La ministre de la Culture et de la Communication, Audrey Azoulay, lance une réforme des dispositions réglementaires relatives aux conditions d’interdiction des œuvres cinématographiques aux mineurs de moins de 18 ans
Audrey Azoulay la nouvelle ministre de la culture a publié, le 29 février, un rapport proposant de réformer les interdictions de films aux mineurs. Réalisé par Jean-François Mary, président de la commission de classification des œuvres du Centre national du cinéma et de l’image animée (CNC), ce document liste différentes propositions visant à faire évoluer une réglementation qui n’est plus d’actualité. Notamment de revoir les critères permettant à la justice de contredire les visas donnés aux films par le ministère de la culture, et de limiter le nombre et les délais des procédures judiciaires contestant ces décisions.La ministre a décidé d’engager une réforme des textes en vigueur afin d’assurer la meilleure protection possible du jeune public. Il s’agit, d’une part, d’adapter les critères qui encadrent actuellement l’interdiction aux mineurs de -18 ans pour conforter le rôle et élargir le pouvoir d’appréciation de la Commission de classification, qui représente l’ensemble des composantes de la société. Une modification de la partie réglementaire du Code du Cinéma et de l’image animée permettra à la Commission de classification d’apprécier l’effet perturbant que peut avoir un film sur les jeunes spectateurs et d’éviter ainsi toute automaticité du classement des œuvres. Il s’agit, d’autre part, d’engager une réflexion visant à simplifier les voies de recours pour réduire les délais de la procédure devant la justice administrative pour assurer la détermination de la classification d’un film.

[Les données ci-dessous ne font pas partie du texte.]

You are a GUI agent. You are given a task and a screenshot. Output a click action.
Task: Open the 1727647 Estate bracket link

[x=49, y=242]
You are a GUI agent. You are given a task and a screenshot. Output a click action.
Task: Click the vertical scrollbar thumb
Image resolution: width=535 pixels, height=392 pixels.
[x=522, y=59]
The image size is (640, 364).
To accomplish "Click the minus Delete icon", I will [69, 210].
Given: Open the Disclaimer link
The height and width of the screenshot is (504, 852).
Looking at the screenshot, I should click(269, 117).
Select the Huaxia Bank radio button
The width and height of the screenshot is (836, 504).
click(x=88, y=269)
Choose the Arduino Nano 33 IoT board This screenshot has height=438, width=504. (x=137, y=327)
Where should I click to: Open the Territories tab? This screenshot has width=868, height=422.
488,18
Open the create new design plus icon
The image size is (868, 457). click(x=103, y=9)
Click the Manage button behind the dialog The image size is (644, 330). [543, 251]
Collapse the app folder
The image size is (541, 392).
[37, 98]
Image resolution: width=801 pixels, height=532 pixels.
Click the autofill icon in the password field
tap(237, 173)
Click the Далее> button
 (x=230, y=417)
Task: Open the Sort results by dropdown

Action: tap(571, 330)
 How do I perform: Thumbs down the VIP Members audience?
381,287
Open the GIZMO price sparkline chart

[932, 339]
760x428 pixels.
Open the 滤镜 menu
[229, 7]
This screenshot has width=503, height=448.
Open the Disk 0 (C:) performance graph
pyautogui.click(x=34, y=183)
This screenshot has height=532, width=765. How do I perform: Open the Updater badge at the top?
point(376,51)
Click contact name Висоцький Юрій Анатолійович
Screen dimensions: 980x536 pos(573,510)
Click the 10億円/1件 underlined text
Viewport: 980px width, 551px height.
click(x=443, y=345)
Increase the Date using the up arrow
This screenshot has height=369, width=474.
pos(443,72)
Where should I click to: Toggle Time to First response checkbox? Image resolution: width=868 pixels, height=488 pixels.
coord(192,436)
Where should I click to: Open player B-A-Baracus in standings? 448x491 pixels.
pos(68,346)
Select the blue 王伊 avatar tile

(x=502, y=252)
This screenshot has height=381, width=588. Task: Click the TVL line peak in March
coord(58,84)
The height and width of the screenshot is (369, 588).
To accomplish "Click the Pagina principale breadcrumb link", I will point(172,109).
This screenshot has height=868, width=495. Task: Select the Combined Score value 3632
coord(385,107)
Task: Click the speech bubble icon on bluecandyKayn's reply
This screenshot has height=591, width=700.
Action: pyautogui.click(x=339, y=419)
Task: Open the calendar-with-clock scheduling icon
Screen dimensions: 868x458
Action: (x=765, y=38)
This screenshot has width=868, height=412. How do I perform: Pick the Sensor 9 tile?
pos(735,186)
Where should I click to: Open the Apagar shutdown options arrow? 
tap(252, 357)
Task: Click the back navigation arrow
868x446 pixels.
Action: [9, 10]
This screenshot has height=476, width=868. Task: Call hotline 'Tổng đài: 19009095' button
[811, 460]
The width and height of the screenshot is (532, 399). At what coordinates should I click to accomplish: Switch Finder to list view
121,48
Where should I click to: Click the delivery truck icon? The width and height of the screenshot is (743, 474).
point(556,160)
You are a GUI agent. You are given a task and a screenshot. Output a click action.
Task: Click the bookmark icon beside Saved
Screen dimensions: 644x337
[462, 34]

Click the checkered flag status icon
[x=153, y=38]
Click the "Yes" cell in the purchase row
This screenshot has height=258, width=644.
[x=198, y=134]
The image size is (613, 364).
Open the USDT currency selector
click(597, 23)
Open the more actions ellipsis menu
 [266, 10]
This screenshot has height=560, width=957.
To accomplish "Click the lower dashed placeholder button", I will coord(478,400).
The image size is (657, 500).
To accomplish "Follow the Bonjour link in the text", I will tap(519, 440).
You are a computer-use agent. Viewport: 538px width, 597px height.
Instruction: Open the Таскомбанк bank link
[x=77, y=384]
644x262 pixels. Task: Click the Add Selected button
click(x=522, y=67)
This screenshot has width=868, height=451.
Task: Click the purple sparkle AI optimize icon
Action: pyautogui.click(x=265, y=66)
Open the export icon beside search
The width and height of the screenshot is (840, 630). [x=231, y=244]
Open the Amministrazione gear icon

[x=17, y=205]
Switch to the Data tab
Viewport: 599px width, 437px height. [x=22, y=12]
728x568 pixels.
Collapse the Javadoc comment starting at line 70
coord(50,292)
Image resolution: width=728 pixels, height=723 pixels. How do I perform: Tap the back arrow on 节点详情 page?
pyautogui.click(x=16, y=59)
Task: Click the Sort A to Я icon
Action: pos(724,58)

Alors que l’association catholique Promouvoir attaque de plus en plus de longs-métrages, le rapport préconise une nouvelle rédaction de l’article en question: l’interdiction aux moins de 18 ans reposerait désormais sur la présence dans le film, « sans justification de caractère esthétique » de « scènes de sexe ou de grande violence » pouvant « troubler gravement la sensibilité des mineurs » ou « banaliser » la violence. C’est Fleur Pellerin qui, en septembre 2015, avait commandé à Jean-François Mary ce travail de réflexion, après la reclassification par la justice, saisie par l’association Promouvoir, de plusieurs films dont Love (2015) de Gaspar Noé, passé de « interdit aux moins de 16 ans » à « interdit aux moins de 18 ans ».
La conclusion du rapport de Jean-François Mary
La représentation des films en salles, dont certaines augures annonçaient il y a quelque temps le déclin, réunit chaque année près de 200 millions de spectateurs. Certes, ce chiffre semble presque dérisoire si on le compare à la puissance de la télévision et des réseaux Internet en termes de producteurs et de diffuseurs d’images. Cependant, la classification des films en salles reste une référence, référence instituée par le droit du cinéma qui oblige, lorsque le visa d’exploitation cinématographique comporte une interdiction particulière de représentation et que le film est édité sous forme de vidéogramme ou diffusé par un service de télévision ou par tout procédé de communication électronique, de mentionner cette interdiction (R. 211-22 et suivants du CCIA). Du côté des réalisateurs, la demande d’un visa d’exploitation a aussi pour objet de faire accéder l’oeuvre ou le document au statut de film de cinéma, quels que soient les aléas de sa carrière commerciale. Une difficulté demeure et demeurera toujours : le cinéma des années présentes et futures met en évidence la nécessité d’un régime de classification qui s’adapte aux changements de moeurs et de mentalités, correspondant à une époque définie, dans un lieu déterminé.
La classification des films sera toujours le résultat du regard porté par la société des adultes sur les jeunes et ce regard qui traduit aussi une inquiétude,évolue. Les pouvoirs publics doivent y prêter la plus grande attention mais ne pas se laisser enfermer dans des débats stériles.
C’est en tout cas dans cet esprit que les propositions du présent rapport ont été conçues. J’ai pu mesurer dans les contacts que j’ai eus avec mes interlocuteurs que cette attitude était très largement partagée, au-delà de divergences qui font d’ailleurs la richesse des débats de la commission de classification. C’est la raison pour laquelle les modifications soumises dans le présent rapport à l’examen de la ministre de la culture et de la communication visent davantage à une adaptation qu’à une transformation des conditions d’accès des mineurs aux salles de cinéma. Le sens de ces propositions est avant tout de redonner à l’ensemble formé par l’administration et son juge un meilleur équilibre en vue d’une application de la règle de droit plus stable, plus claire et plus lisible.